Miracle bingung, kenapa kucing-kucing ini datang ke rumah dia, dan juga bingung mengapa ada kucing yang mempunyai warna dan karakter berbeda datang kepada dia.
Di tengah jalan, Miracle selalu berdoa, agar matahari jangan sampai mengeluarkan sisi kegelapan nya.
Miracle berucap kepada pak supir, agar membawa dia lebih cepat ke kantor polisi.
Sesampainya di kantor polisi, Miracle datang dengan nafas yang tergesa-gesa, dia mulai bertanya tanpa duduk di kursi yang sudah di sediakan oleh pihak berwajib.
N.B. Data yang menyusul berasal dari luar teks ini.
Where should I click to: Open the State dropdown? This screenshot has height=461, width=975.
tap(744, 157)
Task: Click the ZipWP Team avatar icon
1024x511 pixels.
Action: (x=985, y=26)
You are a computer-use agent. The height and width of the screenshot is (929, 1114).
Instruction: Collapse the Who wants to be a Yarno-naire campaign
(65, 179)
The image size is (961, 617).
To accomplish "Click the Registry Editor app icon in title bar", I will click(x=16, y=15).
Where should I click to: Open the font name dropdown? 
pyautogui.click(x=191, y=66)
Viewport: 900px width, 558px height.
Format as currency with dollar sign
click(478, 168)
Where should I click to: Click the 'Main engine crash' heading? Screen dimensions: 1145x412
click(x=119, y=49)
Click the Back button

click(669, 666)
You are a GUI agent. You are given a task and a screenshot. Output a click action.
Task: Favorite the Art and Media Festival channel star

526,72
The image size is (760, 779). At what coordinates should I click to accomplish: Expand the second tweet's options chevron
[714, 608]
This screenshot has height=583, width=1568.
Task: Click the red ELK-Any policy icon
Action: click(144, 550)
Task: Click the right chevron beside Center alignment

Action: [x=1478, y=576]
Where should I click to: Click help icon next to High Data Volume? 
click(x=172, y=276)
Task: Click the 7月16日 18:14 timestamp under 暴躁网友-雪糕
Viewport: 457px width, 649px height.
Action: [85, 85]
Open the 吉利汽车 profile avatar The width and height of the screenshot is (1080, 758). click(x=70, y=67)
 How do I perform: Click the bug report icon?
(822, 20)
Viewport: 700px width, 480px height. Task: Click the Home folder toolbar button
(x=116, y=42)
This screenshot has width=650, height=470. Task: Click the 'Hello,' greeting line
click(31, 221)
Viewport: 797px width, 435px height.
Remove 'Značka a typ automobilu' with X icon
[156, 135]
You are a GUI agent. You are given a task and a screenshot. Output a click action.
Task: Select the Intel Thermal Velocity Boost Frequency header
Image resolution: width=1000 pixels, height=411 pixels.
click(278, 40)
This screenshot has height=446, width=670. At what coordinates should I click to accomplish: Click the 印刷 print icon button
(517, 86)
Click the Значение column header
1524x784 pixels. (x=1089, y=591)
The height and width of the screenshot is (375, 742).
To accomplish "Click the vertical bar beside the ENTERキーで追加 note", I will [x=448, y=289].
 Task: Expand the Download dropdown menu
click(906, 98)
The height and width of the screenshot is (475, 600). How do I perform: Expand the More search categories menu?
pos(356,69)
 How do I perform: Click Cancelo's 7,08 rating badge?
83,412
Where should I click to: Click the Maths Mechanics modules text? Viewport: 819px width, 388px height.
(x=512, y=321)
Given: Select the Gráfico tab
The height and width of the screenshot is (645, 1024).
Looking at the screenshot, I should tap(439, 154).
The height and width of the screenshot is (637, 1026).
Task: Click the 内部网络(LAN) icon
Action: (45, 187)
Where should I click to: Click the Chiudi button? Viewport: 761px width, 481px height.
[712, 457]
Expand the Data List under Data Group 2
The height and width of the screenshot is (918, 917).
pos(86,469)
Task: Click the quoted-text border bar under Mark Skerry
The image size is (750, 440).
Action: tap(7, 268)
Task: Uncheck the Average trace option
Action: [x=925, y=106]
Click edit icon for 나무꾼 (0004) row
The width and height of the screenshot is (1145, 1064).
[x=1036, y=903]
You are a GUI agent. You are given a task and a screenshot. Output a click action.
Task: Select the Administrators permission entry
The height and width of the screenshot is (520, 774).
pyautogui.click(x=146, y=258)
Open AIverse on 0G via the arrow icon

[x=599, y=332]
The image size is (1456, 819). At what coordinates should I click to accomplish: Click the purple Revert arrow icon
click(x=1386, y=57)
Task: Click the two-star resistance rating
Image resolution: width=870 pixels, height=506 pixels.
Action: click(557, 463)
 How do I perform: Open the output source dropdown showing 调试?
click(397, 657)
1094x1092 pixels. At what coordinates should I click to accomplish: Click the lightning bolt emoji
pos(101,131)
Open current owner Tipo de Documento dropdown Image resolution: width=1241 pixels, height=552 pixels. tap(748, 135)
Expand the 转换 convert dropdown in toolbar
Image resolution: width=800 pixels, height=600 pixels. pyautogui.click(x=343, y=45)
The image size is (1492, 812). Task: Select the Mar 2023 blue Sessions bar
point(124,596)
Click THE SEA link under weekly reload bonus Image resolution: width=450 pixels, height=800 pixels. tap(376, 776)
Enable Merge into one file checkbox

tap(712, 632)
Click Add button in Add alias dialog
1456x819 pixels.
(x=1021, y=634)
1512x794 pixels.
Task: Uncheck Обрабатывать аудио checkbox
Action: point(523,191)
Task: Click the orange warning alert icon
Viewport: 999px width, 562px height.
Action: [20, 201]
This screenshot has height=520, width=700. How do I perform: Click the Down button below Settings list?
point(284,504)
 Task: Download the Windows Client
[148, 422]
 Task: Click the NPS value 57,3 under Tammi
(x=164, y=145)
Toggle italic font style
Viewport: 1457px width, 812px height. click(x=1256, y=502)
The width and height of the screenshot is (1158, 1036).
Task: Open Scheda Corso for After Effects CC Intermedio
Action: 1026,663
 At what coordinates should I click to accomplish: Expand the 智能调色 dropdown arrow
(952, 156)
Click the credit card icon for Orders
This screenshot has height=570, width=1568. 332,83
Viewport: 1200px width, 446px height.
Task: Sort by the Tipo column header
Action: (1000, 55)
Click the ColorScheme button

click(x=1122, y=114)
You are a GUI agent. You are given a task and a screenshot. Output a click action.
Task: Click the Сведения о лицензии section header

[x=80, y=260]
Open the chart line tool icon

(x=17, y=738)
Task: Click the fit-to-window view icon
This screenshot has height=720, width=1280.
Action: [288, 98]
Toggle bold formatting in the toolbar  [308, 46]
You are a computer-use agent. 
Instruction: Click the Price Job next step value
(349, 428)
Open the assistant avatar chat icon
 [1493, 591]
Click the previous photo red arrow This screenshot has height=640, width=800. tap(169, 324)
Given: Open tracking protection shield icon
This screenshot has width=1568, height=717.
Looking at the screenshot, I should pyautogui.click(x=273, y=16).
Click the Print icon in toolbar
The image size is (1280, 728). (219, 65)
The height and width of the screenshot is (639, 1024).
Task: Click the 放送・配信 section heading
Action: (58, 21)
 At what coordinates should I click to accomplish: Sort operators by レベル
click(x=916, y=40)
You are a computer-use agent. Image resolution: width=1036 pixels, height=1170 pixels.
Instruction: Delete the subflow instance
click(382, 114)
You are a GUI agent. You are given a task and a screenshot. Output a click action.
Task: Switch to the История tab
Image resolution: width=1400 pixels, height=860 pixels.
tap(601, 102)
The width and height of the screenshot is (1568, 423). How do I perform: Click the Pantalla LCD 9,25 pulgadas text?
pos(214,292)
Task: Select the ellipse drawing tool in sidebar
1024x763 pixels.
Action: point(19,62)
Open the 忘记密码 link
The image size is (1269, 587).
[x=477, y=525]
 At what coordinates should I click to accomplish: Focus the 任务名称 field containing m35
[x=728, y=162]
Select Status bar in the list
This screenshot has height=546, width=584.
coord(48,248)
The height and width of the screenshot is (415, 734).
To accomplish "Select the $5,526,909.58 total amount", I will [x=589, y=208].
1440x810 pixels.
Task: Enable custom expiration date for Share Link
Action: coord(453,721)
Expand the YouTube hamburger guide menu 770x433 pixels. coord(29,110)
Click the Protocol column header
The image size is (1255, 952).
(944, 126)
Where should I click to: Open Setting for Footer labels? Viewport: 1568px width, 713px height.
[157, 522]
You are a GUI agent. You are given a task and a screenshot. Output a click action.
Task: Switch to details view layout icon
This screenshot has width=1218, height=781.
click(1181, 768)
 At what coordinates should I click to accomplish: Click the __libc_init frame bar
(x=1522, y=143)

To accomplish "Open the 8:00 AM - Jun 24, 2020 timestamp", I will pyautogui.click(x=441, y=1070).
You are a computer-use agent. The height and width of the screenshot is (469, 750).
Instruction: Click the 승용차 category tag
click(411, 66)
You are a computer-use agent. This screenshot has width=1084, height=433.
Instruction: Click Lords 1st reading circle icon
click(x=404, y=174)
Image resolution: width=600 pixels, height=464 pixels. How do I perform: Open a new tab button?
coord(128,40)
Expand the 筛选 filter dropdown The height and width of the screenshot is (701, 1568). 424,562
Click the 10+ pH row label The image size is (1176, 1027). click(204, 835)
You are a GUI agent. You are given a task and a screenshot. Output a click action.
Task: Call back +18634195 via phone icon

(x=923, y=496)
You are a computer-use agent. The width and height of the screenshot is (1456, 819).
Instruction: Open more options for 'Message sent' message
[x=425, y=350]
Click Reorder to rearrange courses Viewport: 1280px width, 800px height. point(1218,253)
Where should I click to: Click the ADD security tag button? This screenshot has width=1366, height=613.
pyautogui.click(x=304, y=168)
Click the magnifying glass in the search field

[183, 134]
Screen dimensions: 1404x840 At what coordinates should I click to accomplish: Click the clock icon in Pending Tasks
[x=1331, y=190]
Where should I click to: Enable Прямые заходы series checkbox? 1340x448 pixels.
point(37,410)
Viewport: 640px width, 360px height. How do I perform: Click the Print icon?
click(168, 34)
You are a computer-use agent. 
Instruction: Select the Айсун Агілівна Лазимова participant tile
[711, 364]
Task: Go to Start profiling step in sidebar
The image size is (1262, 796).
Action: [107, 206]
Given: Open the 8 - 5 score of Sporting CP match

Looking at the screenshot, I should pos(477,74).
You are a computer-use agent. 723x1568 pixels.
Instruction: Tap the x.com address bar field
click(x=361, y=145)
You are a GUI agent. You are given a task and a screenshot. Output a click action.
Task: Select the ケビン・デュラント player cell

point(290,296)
"Pak, saya_ ingin_ melaporkan_" ucapnya terhenti melihat polisi itu yang sudah berdiri.
"Tolong anda duduk, dengan begitu kami akan segera menyelesaikan persoalan kamu," ucap pak polisi dengan lantang sembari tangannya yang meminta Miracle berdiri.
Miracle menarik nafas dalam-dalam, dia mencoba untuk tenang, dan sekali lagi mencoba untuk menahan air mata yang mungkin akan berhamburan di atas kertas pak polisi ini.
"Ada yang bisa kami bantu?" tanya polisi sembari mendongak menatap wajah dari Miracle yang putih pucat.
"Saya ingin melaporkan_" ucapnya lagi-lagi tergantung karena polisi tersebut mendapat panggilan masuk.
"Tunggu," ucap polisi mengangkat sambungan itu.
Selang beberapa menit kemudian, pak polisi menatap wajah dari Miracle yang sangat lemas saat itu, oleh karena itu Polisi segera bertanya untuk dapat membantu lelaki ini.
"Ada apa?" tanya polisi "Apakah kami bisa membantu anda?".
"Seperti ini, saya ingin melaporkan soal_" ucapnya tergantung karena dia mulai mendengar suara gadis yang memangilnya.
"Aku di sini," ucap gadis itu sembari mendekat dengan senyum yang sangat luar biasa untuk satu hari ini.
"Dari mana saja kamu, Sayang?" tanya Miracle mengecup sebentar kening dari Marcole.
"Dari pusat perbelanjaan," ucapnya dengan keadaan yang sadarkan diri.